Collaboratori domestici, Gdf scopre 21 evasori: 1,5 milioni non dichiarati

Foto Guardia di Finanza
Nei primi quattro mesi dell'anno la guardia di finanza ha individuato 21 evasori nel settore del lavoro domestico e redditi non dichiarati per oltre 1,5 milioni di euro. L'attività, condotta dalla compagnia di Castelfiorentino nell'ambito di una campagna di controlli nel comparto, a tutela della legalità economico-finanziaria, trae origine da un'analisi del territorio, approfondimento informativo e studio della normativa tributaria applicabile ai collaboratori domestici (colf e badanti) con attenzione alle condizioni di esonero dagli obblighi dichiarativi previsti dalla legislazione fiscale.
Nel corso delle attività investigative le fiamme gialle, viene spiegato in una nota della Gdf, hanno eseguito approfondimenti su numerose posizioni riconducibili al settore dell’assistenza domestica e familiare, procedendo successivamente allo screening di circa 2mila posizioni fiscali. "L’incrocio delle banche dati e le analisi di rischio sviluppate hanno consentito di individuare numerosi soggetti che, pur avendo percepito redditi superiori alle soglie previste per l’esonero, omettevano sistematicamente la presentazione delle dichiarazioni dei redditi". Le indagini nei primi quattro mesi dell'anno hanno portato all'esecuzione di 21 controlli fiscali, all'esito dei quali sono stati individuati altrettanti evasori totali e constatati redditi da lavoro dipendente non dichiarati per più di 1 milione e 500mila euro.
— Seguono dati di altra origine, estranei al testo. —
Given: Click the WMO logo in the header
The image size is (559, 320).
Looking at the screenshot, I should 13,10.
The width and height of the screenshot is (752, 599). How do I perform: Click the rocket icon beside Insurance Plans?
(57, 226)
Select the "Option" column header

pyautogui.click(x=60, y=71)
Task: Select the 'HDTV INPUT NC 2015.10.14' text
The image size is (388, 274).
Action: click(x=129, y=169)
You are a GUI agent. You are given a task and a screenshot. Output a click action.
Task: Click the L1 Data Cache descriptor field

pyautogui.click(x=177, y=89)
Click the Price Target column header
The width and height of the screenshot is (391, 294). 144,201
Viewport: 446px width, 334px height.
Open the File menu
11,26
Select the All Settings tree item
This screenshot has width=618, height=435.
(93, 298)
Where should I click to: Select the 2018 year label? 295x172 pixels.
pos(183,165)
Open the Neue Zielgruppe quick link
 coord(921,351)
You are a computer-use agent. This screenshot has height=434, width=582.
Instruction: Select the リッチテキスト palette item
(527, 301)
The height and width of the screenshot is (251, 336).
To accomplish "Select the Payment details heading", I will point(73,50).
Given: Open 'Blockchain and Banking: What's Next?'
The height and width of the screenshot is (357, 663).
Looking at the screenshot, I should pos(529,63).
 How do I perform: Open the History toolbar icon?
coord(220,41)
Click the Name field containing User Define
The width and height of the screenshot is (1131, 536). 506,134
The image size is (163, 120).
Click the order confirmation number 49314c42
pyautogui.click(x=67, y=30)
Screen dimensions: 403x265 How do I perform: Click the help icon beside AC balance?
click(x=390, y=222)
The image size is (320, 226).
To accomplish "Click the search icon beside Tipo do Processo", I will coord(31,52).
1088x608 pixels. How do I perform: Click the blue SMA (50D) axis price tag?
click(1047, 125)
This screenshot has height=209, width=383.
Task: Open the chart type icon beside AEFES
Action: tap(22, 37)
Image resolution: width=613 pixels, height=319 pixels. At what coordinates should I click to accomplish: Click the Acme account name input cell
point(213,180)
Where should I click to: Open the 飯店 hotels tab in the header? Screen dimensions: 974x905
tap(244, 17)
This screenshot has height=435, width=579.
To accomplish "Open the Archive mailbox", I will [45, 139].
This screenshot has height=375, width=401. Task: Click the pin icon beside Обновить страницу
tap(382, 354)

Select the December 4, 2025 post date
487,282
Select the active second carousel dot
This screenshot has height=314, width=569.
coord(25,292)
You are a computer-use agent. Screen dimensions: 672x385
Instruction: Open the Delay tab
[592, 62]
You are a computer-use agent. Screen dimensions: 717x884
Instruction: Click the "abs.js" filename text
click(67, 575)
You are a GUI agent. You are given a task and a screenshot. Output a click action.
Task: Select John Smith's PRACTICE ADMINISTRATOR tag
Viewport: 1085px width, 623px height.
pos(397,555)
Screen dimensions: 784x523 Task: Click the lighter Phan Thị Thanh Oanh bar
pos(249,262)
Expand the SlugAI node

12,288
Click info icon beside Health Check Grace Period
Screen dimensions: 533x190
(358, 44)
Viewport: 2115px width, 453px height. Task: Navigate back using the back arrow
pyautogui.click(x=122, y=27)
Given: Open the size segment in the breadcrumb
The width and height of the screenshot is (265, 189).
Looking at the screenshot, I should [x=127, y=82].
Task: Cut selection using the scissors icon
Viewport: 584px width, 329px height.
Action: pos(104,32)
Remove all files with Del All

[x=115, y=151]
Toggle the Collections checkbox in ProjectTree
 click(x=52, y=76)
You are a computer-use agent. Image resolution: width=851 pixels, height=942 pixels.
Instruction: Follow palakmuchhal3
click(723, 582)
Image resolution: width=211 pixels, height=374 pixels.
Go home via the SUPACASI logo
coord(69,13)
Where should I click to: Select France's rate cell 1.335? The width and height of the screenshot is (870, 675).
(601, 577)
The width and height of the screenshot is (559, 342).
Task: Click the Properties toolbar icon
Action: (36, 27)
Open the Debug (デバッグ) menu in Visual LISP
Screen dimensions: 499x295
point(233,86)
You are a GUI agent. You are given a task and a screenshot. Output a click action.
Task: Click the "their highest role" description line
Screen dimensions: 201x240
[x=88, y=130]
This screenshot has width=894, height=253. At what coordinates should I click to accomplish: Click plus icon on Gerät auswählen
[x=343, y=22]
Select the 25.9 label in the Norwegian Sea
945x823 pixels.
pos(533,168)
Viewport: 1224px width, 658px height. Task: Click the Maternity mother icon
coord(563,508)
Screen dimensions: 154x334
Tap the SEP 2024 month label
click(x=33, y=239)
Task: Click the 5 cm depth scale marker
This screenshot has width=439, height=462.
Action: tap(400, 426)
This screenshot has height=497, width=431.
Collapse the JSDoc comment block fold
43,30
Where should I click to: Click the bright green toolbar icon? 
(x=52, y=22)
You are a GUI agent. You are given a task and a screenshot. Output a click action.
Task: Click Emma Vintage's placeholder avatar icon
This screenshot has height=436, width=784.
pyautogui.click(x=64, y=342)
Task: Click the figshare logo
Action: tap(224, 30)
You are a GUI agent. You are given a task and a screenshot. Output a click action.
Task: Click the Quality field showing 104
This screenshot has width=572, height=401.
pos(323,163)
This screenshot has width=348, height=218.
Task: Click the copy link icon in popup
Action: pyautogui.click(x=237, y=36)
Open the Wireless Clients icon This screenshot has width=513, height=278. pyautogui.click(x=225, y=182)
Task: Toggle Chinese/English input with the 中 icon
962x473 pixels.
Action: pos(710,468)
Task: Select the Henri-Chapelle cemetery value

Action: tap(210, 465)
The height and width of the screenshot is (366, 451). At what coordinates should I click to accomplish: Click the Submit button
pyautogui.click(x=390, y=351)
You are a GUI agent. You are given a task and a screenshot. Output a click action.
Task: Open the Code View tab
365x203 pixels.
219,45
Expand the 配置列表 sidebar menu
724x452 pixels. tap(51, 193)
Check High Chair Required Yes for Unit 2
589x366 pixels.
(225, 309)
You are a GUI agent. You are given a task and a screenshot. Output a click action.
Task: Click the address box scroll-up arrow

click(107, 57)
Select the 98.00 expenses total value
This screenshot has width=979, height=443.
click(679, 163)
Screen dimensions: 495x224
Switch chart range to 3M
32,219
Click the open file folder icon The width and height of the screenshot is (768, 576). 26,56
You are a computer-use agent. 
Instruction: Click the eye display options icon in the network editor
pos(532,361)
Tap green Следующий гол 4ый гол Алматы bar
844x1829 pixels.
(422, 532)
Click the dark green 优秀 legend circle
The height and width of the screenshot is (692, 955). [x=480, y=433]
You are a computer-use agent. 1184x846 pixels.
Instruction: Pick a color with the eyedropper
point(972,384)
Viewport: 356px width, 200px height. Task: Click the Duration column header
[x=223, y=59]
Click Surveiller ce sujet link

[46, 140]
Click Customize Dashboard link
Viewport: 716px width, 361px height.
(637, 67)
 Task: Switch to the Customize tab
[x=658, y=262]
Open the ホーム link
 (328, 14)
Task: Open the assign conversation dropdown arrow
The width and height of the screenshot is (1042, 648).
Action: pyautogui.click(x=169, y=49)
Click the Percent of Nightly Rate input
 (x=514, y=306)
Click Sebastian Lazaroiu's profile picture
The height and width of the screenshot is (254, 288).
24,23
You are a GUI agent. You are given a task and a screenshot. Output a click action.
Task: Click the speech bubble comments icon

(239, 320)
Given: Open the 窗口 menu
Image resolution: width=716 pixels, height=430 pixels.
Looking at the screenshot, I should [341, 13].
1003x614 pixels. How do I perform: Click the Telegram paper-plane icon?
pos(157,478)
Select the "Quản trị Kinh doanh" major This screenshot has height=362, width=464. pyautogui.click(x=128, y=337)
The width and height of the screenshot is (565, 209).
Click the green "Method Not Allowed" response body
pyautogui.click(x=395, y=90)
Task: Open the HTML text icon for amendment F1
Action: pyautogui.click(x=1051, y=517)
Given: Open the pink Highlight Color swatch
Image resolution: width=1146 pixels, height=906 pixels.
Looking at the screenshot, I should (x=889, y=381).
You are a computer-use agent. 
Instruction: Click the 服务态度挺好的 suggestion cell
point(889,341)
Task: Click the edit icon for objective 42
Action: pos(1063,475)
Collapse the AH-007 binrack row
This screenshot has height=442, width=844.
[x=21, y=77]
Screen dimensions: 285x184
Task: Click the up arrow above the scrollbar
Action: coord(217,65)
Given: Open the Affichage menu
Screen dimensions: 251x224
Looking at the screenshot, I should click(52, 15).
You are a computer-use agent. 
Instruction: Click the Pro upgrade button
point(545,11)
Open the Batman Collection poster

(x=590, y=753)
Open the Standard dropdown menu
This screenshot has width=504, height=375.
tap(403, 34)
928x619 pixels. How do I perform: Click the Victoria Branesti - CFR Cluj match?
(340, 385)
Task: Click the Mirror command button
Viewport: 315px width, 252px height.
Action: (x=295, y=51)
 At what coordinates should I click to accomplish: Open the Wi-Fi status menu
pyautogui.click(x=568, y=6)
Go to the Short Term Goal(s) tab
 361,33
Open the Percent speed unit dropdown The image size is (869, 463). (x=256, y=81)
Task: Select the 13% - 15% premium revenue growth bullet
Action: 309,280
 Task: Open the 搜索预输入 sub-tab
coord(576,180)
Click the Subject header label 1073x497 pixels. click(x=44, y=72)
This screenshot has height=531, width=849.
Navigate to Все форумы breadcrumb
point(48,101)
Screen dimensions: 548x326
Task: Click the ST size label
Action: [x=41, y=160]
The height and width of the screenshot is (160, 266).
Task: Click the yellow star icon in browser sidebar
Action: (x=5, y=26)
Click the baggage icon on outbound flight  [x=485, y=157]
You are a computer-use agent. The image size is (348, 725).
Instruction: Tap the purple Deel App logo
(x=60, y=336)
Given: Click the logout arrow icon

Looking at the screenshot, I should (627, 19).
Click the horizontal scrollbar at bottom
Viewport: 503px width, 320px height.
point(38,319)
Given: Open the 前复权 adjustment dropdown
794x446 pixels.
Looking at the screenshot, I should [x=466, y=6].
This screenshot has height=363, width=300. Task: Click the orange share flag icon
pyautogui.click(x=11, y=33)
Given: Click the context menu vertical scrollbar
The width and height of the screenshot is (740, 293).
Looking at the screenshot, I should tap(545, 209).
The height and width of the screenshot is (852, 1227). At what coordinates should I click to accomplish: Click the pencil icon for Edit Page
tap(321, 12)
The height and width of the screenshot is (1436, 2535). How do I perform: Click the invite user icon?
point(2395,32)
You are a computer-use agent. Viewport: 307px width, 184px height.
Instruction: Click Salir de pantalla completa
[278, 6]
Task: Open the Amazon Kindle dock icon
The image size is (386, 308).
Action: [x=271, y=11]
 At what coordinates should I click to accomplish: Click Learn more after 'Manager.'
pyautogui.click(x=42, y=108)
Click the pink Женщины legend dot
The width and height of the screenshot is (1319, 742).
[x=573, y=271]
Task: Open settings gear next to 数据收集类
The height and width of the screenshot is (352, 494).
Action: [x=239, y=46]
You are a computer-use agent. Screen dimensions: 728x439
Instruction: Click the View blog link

A seguito dei controlli della Guardia di Finanza diversi soggetti verificati, viene spiegato, "hanno iniziato a regolarizzare spontaneamente la propria posizione, presentando – seppure tardivamente – le dichiarazioni omesse e provvedendo, in numerosi casi, al pagamento delle imposte e delle sanzioni dovute ancor prima della notifica degli atti di accertamento dell’Agenzia delle Entrate". La campagna di controlli proseguirà nei prossimi mesi, "con l’obiettivo di tutelare i lavoratori regolari, garantire condizioni di equità nel sistema tributario e contrastare ogni forma di concorrenza sleale ai danni di chi opera nel rispetto delle regole".